This article was originally published as an edition of the Green Transition, New Statesman Spotlight’s weekly newsletter on the economics of net zero. To see more editions and subscribe, click here.
In the aftermath of Russia’s invasion of Ukraine, the UK’s energy security has been catapulted into the spotlight. Britain’s reliance on imported natural gas left it exposed to the volatile international energy market. As a result, our energy prices shot up.
Ed Miliband and his team at the Department for Energy Security and Net Zero have grand plans to tackle this. They include accelerating the UK’s use of “clean, homegrown power” and turbocharging the transition to renewables.
By increasing our reliance on renewable power generated at home, the UK could – in theory – find itself energy independent. But there is another element of the pursuit of energy security that is often overlooked: wind turbines and solar panels are dependent on expensive, often imported, critical raw materials.
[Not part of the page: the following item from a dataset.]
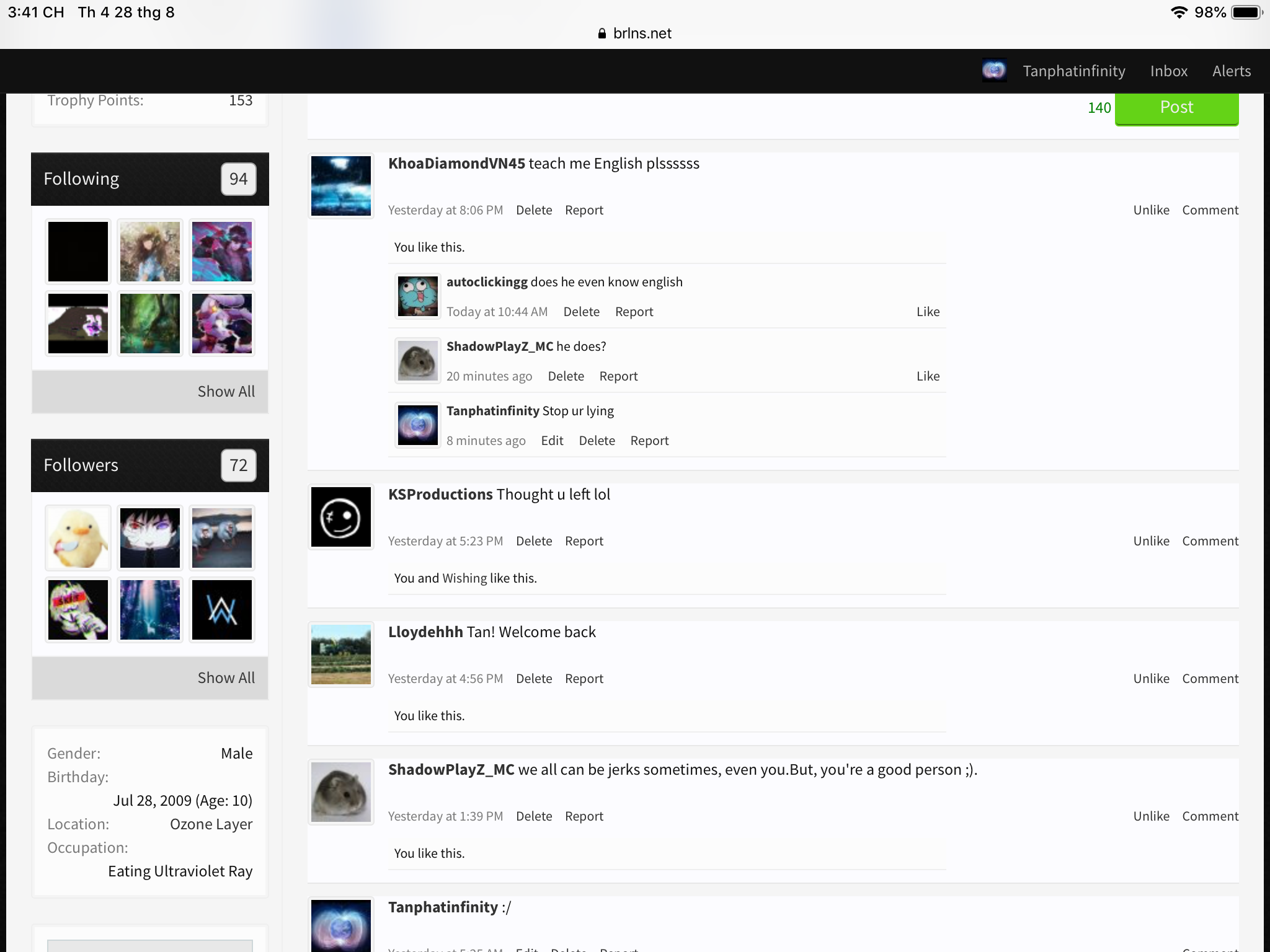Tap Lloydehhh's landscape avatar
1270x952 pixels.
point(341,654)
As it currently stands, the UK remains a relatively resource-poor country.
The experts at Green Alliance have been looking into this and have produced a state-of-the-nation report assessing the current situation, which they have shared exclusively with the Green Transition. According to Mission Critical – Safeguarding Resources for UK Energy Security, the new Labour government must find a fresh approach to critical raw materials, and embed it within its energy security strategy.
Currently, the UK is nearly 100 per cent reliant on certain imported materials that are needed for the construction of electric vehicles, wind turbines and solar panels. This includes things like lithium, which is needed to construct EV batteries. Since the UK has few raw materials of its own, we must look abroad for the resources we need to achieve our clean-power goals.
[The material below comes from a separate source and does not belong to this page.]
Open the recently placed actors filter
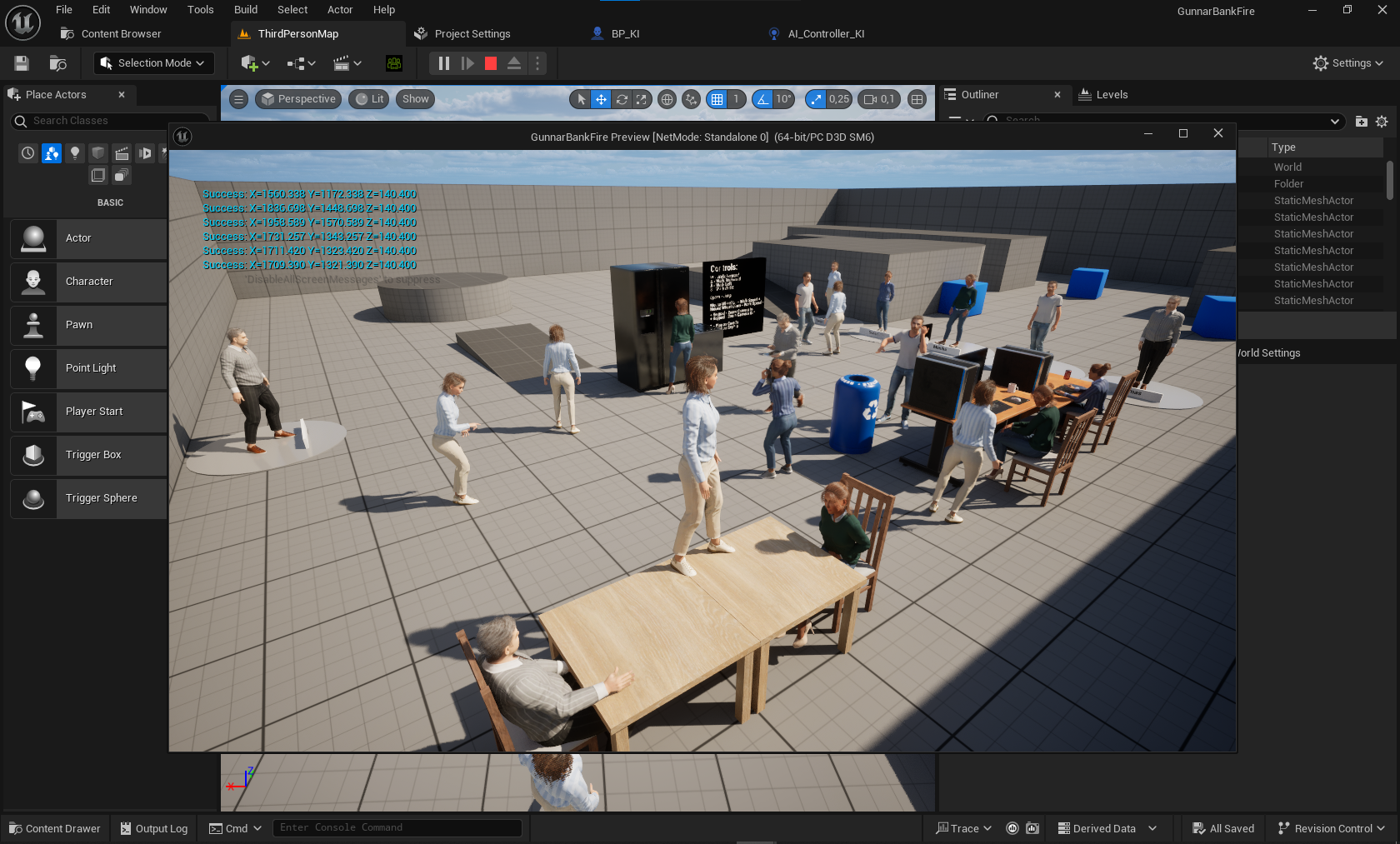Screen dimensions: 1400x844 (x=28, y=152)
Green Alliance recommends that the UK take a more circular approach, rather than remaining dependent on expensive imports. This would mean building in capacity to reuse, re-manufacture and recycle the materials used to build solar panels and windfarms. At the end of a product’s lifespan – as old solar panels, batteries and other goods become waste products – the UK ends up being a major exporter of the same critical raw materials that we import.
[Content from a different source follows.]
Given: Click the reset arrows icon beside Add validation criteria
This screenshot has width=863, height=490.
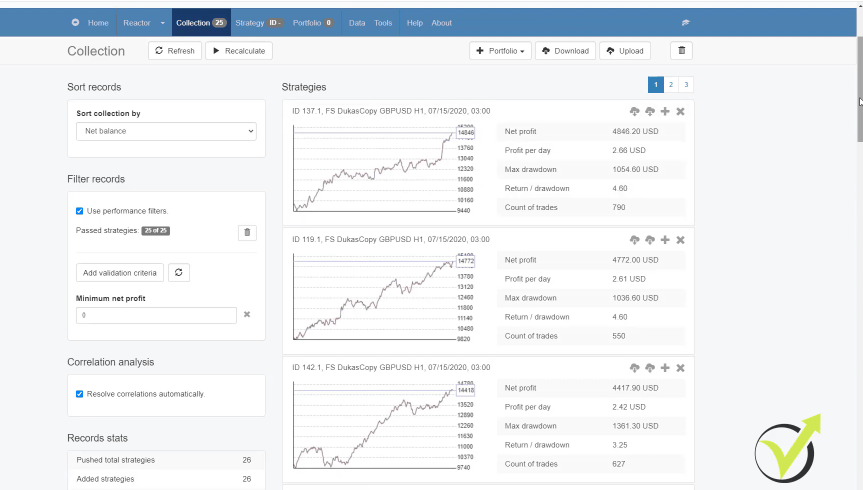Looking at the screenshot, I should pyautogui.click(x=178, y=272).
[See also: Can Chris Stark succeed as “Head of Mission Control”?]
Libby Peake, head of resource policy at Green Alliance and one of the report’s authors, explained that “although [the UK is] quite resource poor in terms of our geological formations of these critical raw materials, we are accumulating a wealth of them in the products and the infrastructure around us”.
She said that instead of continuing as we currently are – importing materials for construction and then exporting them as waste at the end of products’ lives – the UK instead should look to integrate plans for reuse. “If you’re thinking about long-term resource security and energy security, end-of-life infrastructure could be really valuable assets – you could just keep reusing the materials over and over again,” Peake explained.
Peake told the GT: “If we don’t move quickly, we’ll wind up having locked-in supply chains… which is expensive and risky.” She said there needs to be a mindset shift around how we approach waste: “We want to look at the waste from wind turbines and solar panels and think of it as an asset. We need to think of a way we can ensure we can reuse the materials, and ideally the products, again, so we don’t have to keep making more and more projects and so we don’t leave ourselves exposed to these volatile supply chains.”
Peake is right. Finding our own, independent way forward is becoming increasingly urgent. Many of the global supply chains for critical minerals are dominated by China, and other potential hostile and competitor nations. At the current rate, demand for the critical raw materials essential to the global energy transition is expected to grow by three and a half times by 2030, the target year the government has set in its race to achieve clean power.
Shifting mindsets takes time. But with a flurry of new clean-power projects currently beginning to take shape (GB Energy, the National Wealth Fund and Clean Power 2030), perhaps this is the most opportune moment.